"For the last two years, not a dime has flowed," said Norman Schneider, executive director of Railroads of New York.
On March 17, railroad executives met with legislators and state transportation officials to seek more financial support. They touted railroads' energy efficiency -- one gallon of fuel can move a ton of freight 435 miles -- and their role in manufacturing.
Schneider said other states
are marketing their rail connections to manufacturers, something that could
hurt New York's effort to compete for jobs.
Meanwhile, the number of people in the state's department of transportation devoted to rail issues has fallen from 200 in the late 1970s to fewer than 50 currently, Schneider said.
While major railroads such as CSX Transportation, Norfolk Southern and CP Rail have upgraded tracks and bridges, the state's short-haul railroads haven't kept up and may not be able to handle the heavier railcars coming into use. They're barely profitable, covering operating expenses but unable to make the heavy capital investments required to upgrade tracks and bridges, Schneider said.
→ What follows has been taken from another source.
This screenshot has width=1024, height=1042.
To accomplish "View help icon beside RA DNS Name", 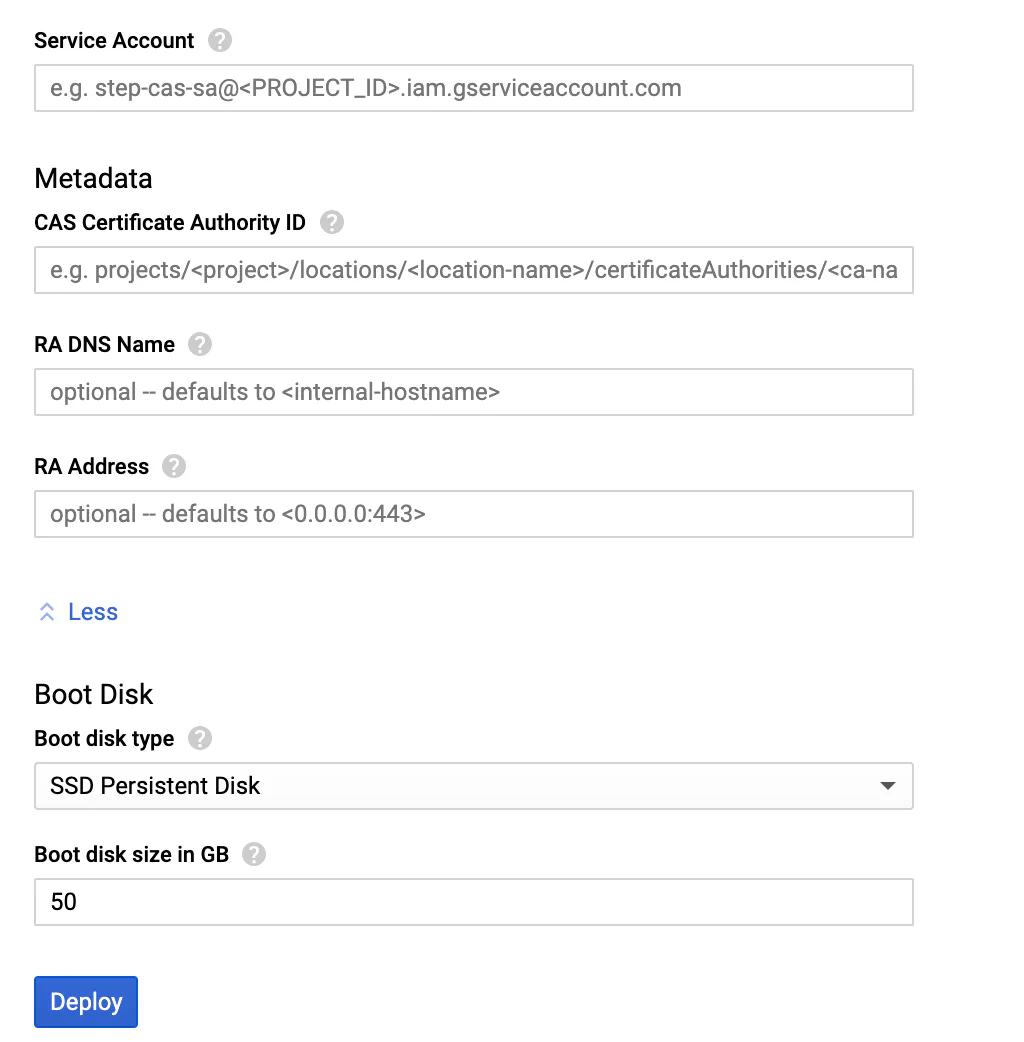I will click(200, 345).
Historically high property
taxes also led railroads to pull up tracks that weren't being used. Tax changes
enacted about seven years ago provided some relief, but the capacity
constraints continue, and congestion is a growing problem along such routes as
CSXT's main line between Schenectady and Buffalo, where dozens of freight
trains and at least eight Amtrak passenger trains share the tracks each day.
Meanwhile, freight railroads are beginning to capture more freight. Railex USA, for example, now moves produce in dedicated unit trains that travel from California and Washington State four times a week to a distribution center in Rotterdam.
And tanker trains carrying ethanol move from the Great Plains and Midwest to the Port of Albany on a regular basis, where it is loaded into barges to be shipped to gasoline refineries along the East Coast.
Schneider reported a positive reaction from officials March 17, including acting Transportation Commissioner Stanley Gee. But, Schneider added, getting the necessary funding won't be easy given the state's own precarious finances.